Given passage:
The stated objection is morality. Evangelicals are boycotting tonight’s Super Bowl 60 halftime show featuring Bad Bunny because they claim the NFL’s entertainment decision is evidence of cultural decay — not business, not demographics, but depravity.
On Thursday, Rev. Franklin Graham said the NFL is promoting a “sexualized agenda.”
“Like most Americans, I’ve enjoyed watching the Super Bowl. But the halftime shows began pushing moral boundaries and have become more sexualized. This year, they’re having Bad Bunny perform. The @NFL leadership is pushing this sexualized agenda. Thank you, @TPUSA and @MrsErikaKirk for providing an alternative — ‘The All-American Halftime Show’ with the agenda of celebrating family, faith, and freedom!”
The charge is clear: sexualization, immorality, a corrupting cultural agenda.
The proposed solution is counter-programming produced by Ericka Kirk and Turning Point USA featuring Kid Rock as the “family-friendly” alternative. The show “for people who love Jesus” will be aired on Trinity Broadcasting Network — the largest evangelical television network in the country — and streamed on multiple conservative outlets at the same time the official NFL halftime show is airing.
This is where the wheels come off.
Kid Rock is not a Christian artist. He never has been. He certainly is not family-friendly. He is not being presented as a repentant sinner who abandoned a profane past. There has been no apology tour. No testimony of redemption. No “this is who I was, and this is who I am now.”
His career was built on vulgarity, shock, and sexual provocation. That is not speculation; it is his catalog. Evangelicals know this. They are not unaware of it. They are simply choosing to ignore it.
“Cruising through town in my jacked up truck
Eyes open ‘cause I’m scopin for a big butt slut
One that I can take straight back to my house
And have suck my dick and put my balls in her mouth.”
~ Lyrics from Kid Rock’s song entitled “Balls in Your Mouth.”

Tasks to perform:
**1)** From the passage about the Super Bowl halftime boycott, list the things it says Kid Rock's career was built on.
**2)** Continue the passage about the Super Bowl halftime boycott, picking up right after the line that credits the lyrics to "Balls in Your Mouth."

Dataset section:
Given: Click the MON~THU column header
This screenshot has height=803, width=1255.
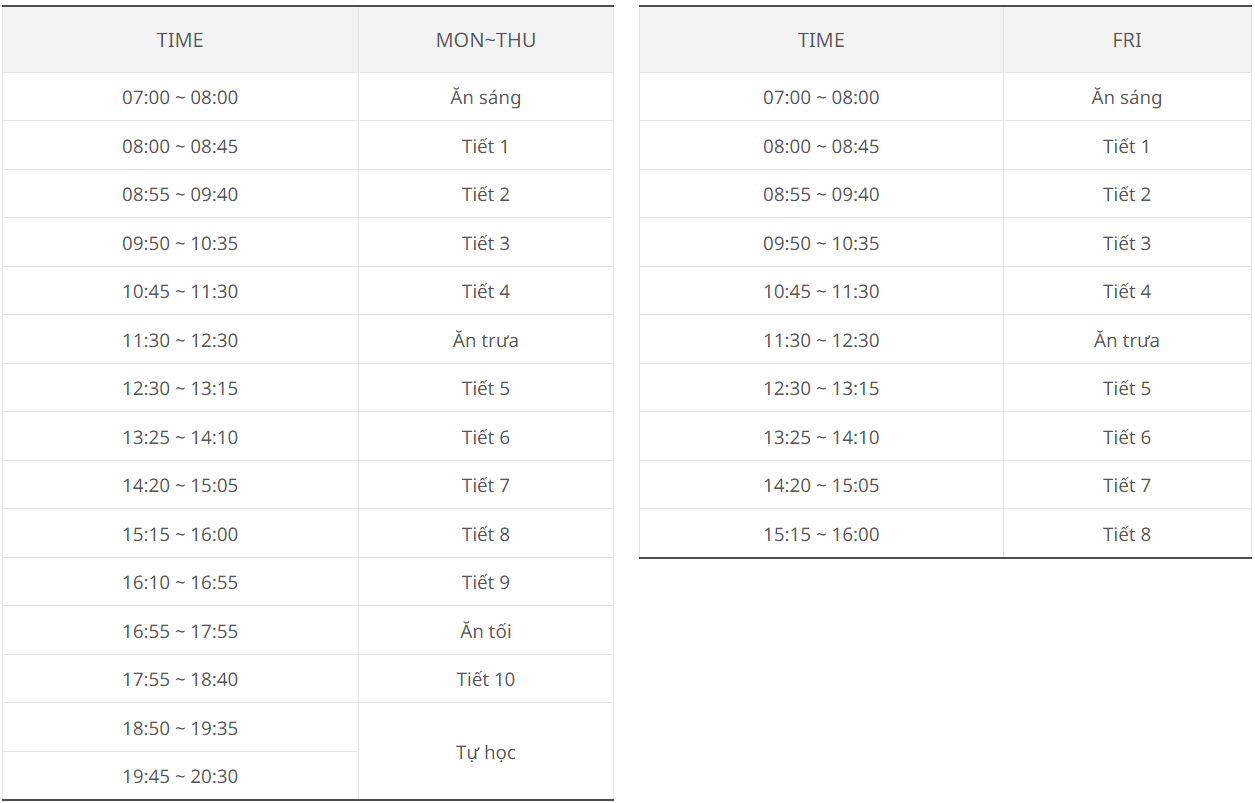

Solved problems:
**1)**
- vulgarity
- shock
- sexual provocation

**2)**
Kid Rock’s song “Cool, Daddy Cool” celebrates pedophilia, something the church is intimately familiar with, considering the vast number of preachers consistently in the news for sexually abusing children.
“Young ladies, young ladies
I like ‘em underage, see
Some say that’s statutory
But I say it’s mandatory.”
Choosing an artist who celebrates pedophilia right in the middle of the still unfolding scandal of the century is just bizarre.
Some Kid Rock defenders have waved this away by saying that his most disturbing lyrics are “old news.” But his pedophilia song — Cool, Daddy Cool — was released in 2001, only four years before the first official investigation into Jeffrey Epstein’s sexual exploitation of minors began in March 2005. What we now recognize as a systemic failure to take sexual exploitation seriously didn’t suddenly appear in the last decade. It was hiding in plain sight, normalized, joked about, minimized, and excused as “edgy,” “irreverent,” or “just lyrics.”
It isn’t “old news” — it’s revealing news.
And evangelicals’ willingness to overlook it — without repentance, without explanation, without even discomfort — exposes what this outrage was never really about.
Because if the concern were truly about sexualization, Kid Rock would be disqualified upon arrival.
If the concern were about moral influence, lyrics would matter more than politics.
If the concern were about protecting families and children, there would at least be an acknowledgment of the contradiction.
Instead, Kid Rock is embraced because he is politically aligned. He says the right things about Trump. He punches the right cultural enemies. He wears the right jersey.
And so an entire career’s worth of vulgarity and moral filth is quietly laundered into “family-friendly entertainment.”
The NFL is not a church. It is not a cultural evangelist. It is a global business trying to grow its audience.
Super Bowl 59 drew 127.7 million viewers in 2025. But the 2022 FIFA World Cup final drew roughly 1.5 billion viewers worldwide — 12 times the size of the Super Bowl audience. The Super Bowl has a lot of room to grow… it’s not platforming artists to shove them down our throats; it’s choosing the artists most likely to grow their viewership.
Bad Bunny is the most-streamed artist on Spotify globally. Nearly 20 billion streams in 2025 alone; 140 billion lifetime. Over 90 million monthly listeners. The most-streamed album of all time. A massive international audience the NFL barely touches.
The league’s decision wasn’t ideology. It was economics. The NFL is agnostic to culture.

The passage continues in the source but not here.